07 Temmuz 2014 00:15

Öz savunma dediğin...

Öz savunma dediğin...

Fotoğraf: Envato

Paylaş

Velev ki her gün 5 kadın değil de, ayda 1 kadın olsun canice öldürülen... Ölüme varan ya da varmayan boyutlarda maruz kalınan şiddetin rakamlarla ölçülür bir tarafı yok. Her bir hikaye, bu dünya üzerinde kadınlığı ceza diye yaşatmaya meyyal erkek egemen zihniyetin göstereni olarak infial yaratmalı. Çünkü şiddeti yaşayanlar kadar, geride kalan kadınların olağanlaşmış bir şiddet içinde yaşamak zorunda bırakılıyor olması nedeniyle de “dur bakalım” denmeli her bir olaya…
Yani mesela Gönül’ün hikayesi tek başına yetmeli isyana.

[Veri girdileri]
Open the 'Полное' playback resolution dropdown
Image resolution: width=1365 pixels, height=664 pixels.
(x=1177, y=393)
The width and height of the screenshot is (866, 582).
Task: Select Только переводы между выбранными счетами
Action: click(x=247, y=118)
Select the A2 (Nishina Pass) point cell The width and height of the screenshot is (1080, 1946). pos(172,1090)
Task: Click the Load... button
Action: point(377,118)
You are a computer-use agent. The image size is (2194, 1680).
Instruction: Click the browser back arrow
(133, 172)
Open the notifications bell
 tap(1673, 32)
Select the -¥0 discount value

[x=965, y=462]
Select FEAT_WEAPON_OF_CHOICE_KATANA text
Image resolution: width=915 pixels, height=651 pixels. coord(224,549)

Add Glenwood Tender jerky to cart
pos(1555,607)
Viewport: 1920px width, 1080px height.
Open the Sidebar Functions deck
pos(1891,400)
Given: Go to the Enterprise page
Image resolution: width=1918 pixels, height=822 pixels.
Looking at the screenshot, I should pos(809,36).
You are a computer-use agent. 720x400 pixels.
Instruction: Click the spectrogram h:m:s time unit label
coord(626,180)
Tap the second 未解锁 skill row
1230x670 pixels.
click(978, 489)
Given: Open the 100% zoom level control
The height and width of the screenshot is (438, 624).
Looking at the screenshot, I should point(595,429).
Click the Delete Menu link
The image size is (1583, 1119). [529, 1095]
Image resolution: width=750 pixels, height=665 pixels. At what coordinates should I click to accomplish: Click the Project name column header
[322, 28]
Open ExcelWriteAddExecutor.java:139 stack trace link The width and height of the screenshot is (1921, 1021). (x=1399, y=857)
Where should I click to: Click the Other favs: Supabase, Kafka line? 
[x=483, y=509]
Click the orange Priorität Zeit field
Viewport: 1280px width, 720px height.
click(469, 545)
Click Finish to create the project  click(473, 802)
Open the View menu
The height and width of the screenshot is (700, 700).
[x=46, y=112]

Alıştırma görevleri =>
1. Kadına yönelik şiddet yazısında "Velev ki her" sözlerini içeren yerle başlayıp "başına yetmeli isyana." ile biten bölümü "infial" yerine "tepki" gelecek şekilde düzenle ve tekrar yaz.
2. Kadına yönelik şiddet yazısını kaldığı yerden devam ettir.

Alıştırma sonuçları =>
1.
Velev ki her gün 5 kadın değil de, ayda 1 kadın olsun canice öldürülen... Ölüme varan ya da varmayan boyutlarda maruz kalınan şiddetin rakamlarla ölçülür bir tarafı yok. Her bir hikaye, bu dünya üzerinde kadınlığı ceza diye yaşatmaya meyyal erkek egemen zihniyetin göstereni olarak tepki yaratmalı. Çünkü şiddeti yaşayanlar kadar, geride kalan kadınların olağanlaşmış bir şiddet içinde yaşamak zorunda bırakılıyor olması nedeniyle de “dur bakalım” denmeli her bir olaya…
Yani mesela Gönül’ün hikayesi tek başına yetmeli isyana.

2.
Tüm bir hayatını amca oğlu olan kocasının işkenceleriyle yaşayan, boşanma kararı almak için bile her şeyi karşısına almak zorunda kalan, sokak ortasında planlı programlı bir “yakarak öldürme”nin kurbanı olmaktan son anda kurtulan, ancak sonrasında yanıklar ve acılar içinde, üstelik hiçbir sosyal güvencesi olmadan, ailenin inayetine mahkûm yaşamak zorunda bırakılan bir kadının hikayesi tek başına çatlatmalı aslında değil mi sabır taşını?
Var mı bunun oluru? Misal, Esenyalı gibi göçle oluşmuş, yoksulluğun, işsizliğin, eşitsizliğin, erken yaşta evliliğin, eğitim olanaklarının kısıtlılığın, fıtratın ve kaderin sorgulanamazlığının her vesileyle dayatılmasının olağandan olduğu bir memleketim mahallesinde… Nasıl olur da bir kadının başına gelen isyan ettirir tüm bir mahalleyi?
Söyleyelim nedir bunun oluru: Örgütlü olmak.
Gönül’ün adalet mücadelesine dair gazetemizdeki haberde de anlatıyor Esenyalı Kadın Dayanışma Derneği Başkanı Adile Doğan; “olayı duyar duymaz toplandık, ne yapalım diye tartıştık, hemen yürüyüş yaptık, Gönül’e yalnız olmadığını hissettirdik” diye.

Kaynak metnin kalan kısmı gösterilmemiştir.